- DATA:
########################################
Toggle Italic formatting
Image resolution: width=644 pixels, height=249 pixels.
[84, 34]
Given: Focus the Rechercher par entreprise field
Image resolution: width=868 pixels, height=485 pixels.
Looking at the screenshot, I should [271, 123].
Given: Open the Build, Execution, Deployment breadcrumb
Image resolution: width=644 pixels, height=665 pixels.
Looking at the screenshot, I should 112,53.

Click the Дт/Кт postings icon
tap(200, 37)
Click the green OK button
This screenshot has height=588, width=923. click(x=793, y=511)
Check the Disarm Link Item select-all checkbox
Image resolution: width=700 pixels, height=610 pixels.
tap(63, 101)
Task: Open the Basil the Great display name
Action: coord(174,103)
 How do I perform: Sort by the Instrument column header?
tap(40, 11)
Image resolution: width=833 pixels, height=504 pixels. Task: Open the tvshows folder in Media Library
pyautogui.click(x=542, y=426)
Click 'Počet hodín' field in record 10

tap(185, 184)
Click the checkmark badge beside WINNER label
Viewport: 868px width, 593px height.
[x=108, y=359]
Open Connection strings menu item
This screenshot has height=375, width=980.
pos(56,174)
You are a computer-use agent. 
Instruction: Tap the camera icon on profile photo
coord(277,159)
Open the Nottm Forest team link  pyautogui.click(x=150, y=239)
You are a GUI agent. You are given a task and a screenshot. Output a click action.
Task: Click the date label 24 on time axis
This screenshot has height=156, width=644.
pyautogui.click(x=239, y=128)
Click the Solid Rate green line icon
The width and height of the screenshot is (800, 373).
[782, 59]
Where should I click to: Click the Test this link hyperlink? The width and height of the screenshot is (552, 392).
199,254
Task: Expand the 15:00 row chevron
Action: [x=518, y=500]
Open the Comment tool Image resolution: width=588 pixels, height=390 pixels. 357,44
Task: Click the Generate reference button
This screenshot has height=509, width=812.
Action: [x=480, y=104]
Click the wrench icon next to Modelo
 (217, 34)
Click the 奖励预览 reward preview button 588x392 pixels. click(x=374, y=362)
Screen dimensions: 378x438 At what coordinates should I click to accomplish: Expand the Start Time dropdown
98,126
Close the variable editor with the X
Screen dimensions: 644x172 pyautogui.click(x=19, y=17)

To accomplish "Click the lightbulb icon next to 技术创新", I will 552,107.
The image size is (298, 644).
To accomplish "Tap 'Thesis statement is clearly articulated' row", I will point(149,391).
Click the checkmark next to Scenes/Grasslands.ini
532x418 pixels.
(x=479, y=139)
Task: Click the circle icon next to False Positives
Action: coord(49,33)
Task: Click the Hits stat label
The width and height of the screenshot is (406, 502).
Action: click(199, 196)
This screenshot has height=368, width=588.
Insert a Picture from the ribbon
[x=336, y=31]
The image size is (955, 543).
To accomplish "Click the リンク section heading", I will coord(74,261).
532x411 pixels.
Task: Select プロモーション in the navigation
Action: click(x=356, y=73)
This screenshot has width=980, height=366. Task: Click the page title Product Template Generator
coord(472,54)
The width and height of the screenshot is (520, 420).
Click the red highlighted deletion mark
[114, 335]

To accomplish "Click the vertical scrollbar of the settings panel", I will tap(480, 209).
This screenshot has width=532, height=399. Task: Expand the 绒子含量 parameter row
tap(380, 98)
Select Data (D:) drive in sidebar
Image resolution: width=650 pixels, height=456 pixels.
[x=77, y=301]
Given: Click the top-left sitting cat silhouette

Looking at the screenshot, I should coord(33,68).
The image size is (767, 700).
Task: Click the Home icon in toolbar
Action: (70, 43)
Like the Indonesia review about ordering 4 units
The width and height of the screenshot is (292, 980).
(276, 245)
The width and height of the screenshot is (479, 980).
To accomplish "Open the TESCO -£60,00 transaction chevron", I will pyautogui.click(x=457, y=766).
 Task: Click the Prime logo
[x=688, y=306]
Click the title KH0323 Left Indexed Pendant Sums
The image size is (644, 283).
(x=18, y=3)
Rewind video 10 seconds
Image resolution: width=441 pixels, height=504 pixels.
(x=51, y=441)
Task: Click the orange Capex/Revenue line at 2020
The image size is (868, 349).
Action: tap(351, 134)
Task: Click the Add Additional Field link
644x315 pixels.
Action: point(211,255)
########################################
An exact copy of the lines above, from the one containing "This screenshot has height=156, width=644." through the one containing "Click the checkmark next", is the whole of the answer.

- ANSWER TO THIS EXERCISE:
This screenshot has height=156, width=644.
pyautogui.click(x=239, y=128)
Click the Solid Rate green line icon
The width and height of the screenshot is (800, 373).
[782, 59]
Where should I click to: Click the Test this link hyperlink? The width and height of the screenshot is (552, 392).
199,254
Task: Expand the 15:00 row chevron
Action: [x=518, y=500]
Open the Comment tool Image resolution: width=588 pixels, height=390 pixels. 357,44
Task: Click the Generate reference button
This screenshot has height=509, width=812.
Action: [x=480, y=104]
Click the wrench icon next to Modelo
 (217, 34)
Click the 奖励预览 reward preview button 588x392 pixels. click(x=374, y=362)
Screen dimensions: 378x438 At what coordinates should I click to accomplish: Expand the Start Time dropdown
98,126
Close the variable editor with the X
Screen dimensions: 644x172 pyautogui.click(x=19, y=17)

To accomplish "Click the lightbulb icon next to 技术创新", I will 552,107.
The image size is (298, 644).
To accomplish "Tap 'Thesis statement is clearly articulated' row", I will point(149,391).
Click the checkmark next to Scenes/Grasslands.ini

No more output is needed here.